In one notorious memo from 1969, a company executive from one of the major tobacco companies wrote: 


“Doubt is our product since it is the best means of competing with the ‘body of fact’ that exists in the minds of the general public. It is also the means of establishing a controversy.”

The industry didn’t have to prove that their product wasn’t harmful – they just needed to create enough doubt, confusion and controversy to avoid being regulated, so the public could continue to decide for themselves – influenced, of course, by extensive advertising campaigns and expert scientists, all paid for by Big Tobacco.

It’s exactly the same tactics that Big Oil have been copying for years.

Sowing seeds of doubt about the causes of climate change, concealing their role in the climate emergency and hiding the harm that fossil fuels are doing to the planet, so they can continue to profit from the pollution they’re causing. 

In fact, in 1998 a similar memo was leaked from the American Petroleum Institute, detailing how major fossil fuel corporations and industry groups were joining forces with think tanks and PR experts to convince “a majority of the American public” that “significant uncertainties exist in climate science.”

In 2000, US Republican pollster Frank Luntz produced a memo for the energy industry which read:

“Should the public come to believe that the scientific issues are settled, their views about global warming will change accordingly.
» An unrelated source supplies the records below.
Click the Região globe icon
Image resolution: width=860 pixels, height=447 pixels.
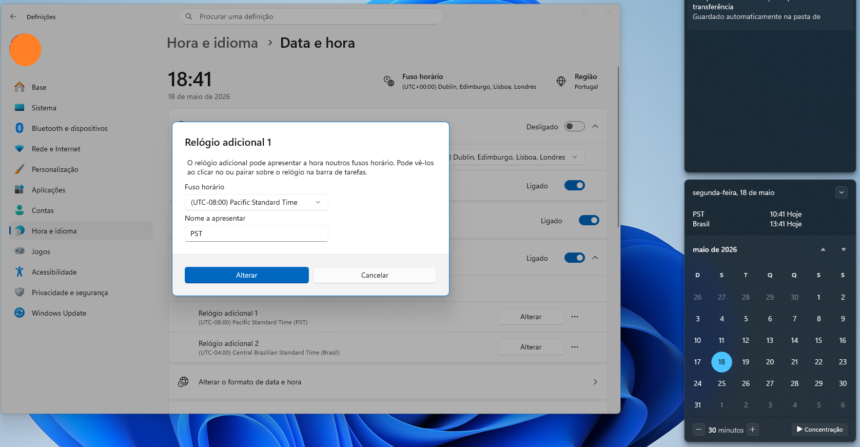pos(561,81)
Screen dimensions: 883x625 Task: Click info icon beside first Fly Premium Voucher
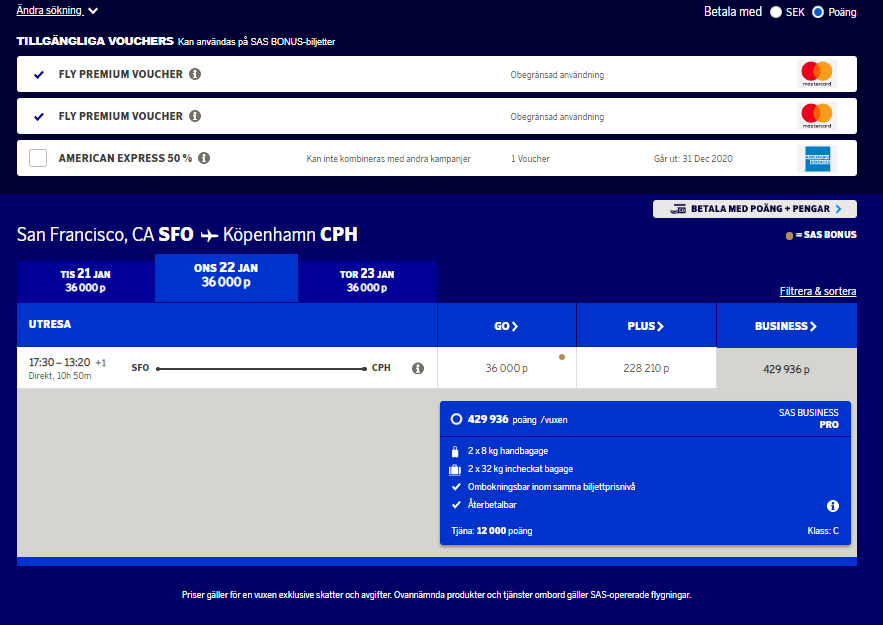tap(195, 74)

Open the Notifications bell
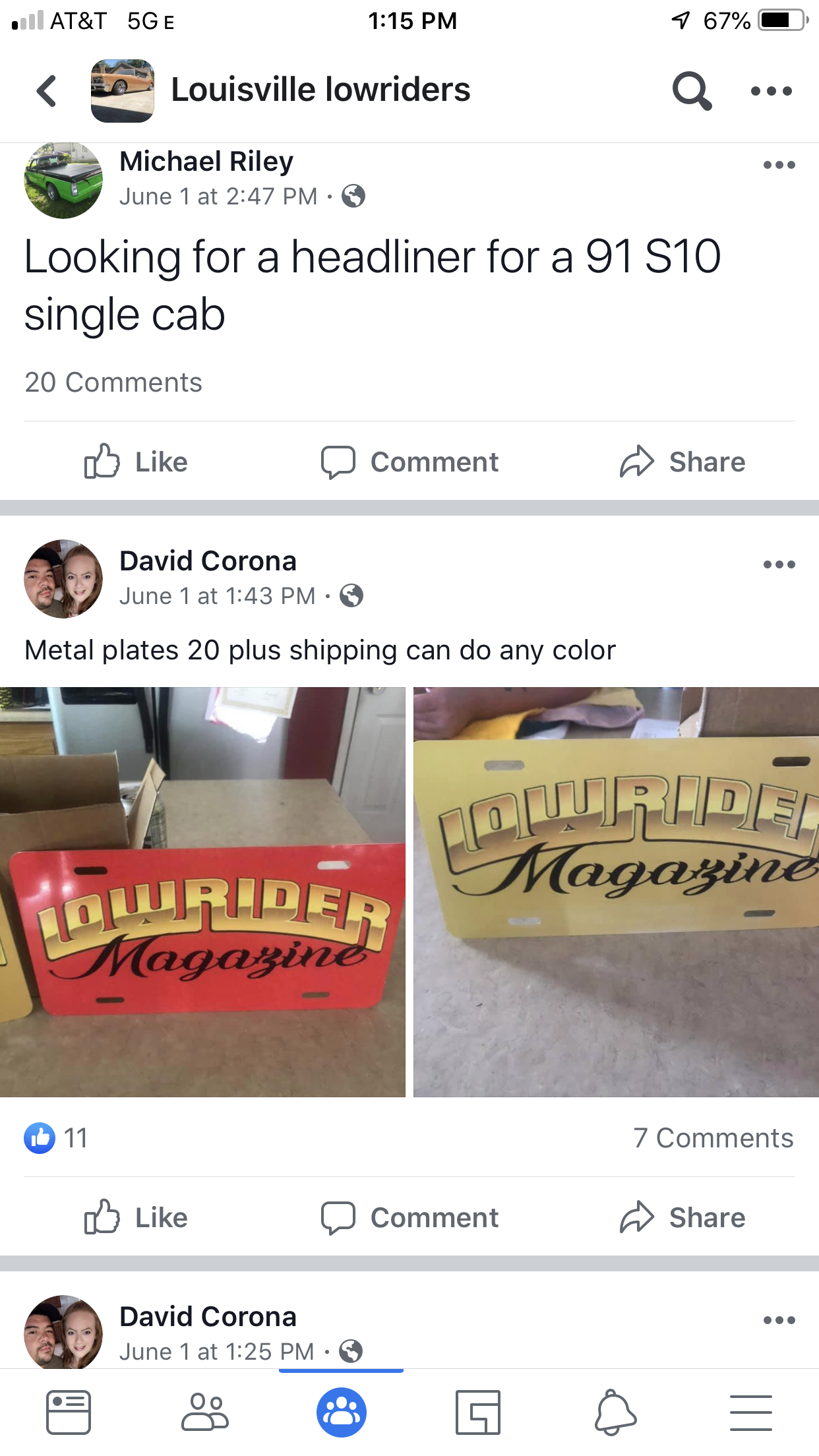615,1412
Therefore, you need to continue to make the lack of scientific certainty a primary issue in the debate.”

These tactics of doubt and debate worked before, and for decades we’ve seen them work again in favour of fossil fuels. In some cases, Big Oil companies have even relied on the same scientists and think tank organisations that Big Tobacco were using in the 1960s.

It’s no coincidence that the mainstream media still regularly positions climate change as a debate.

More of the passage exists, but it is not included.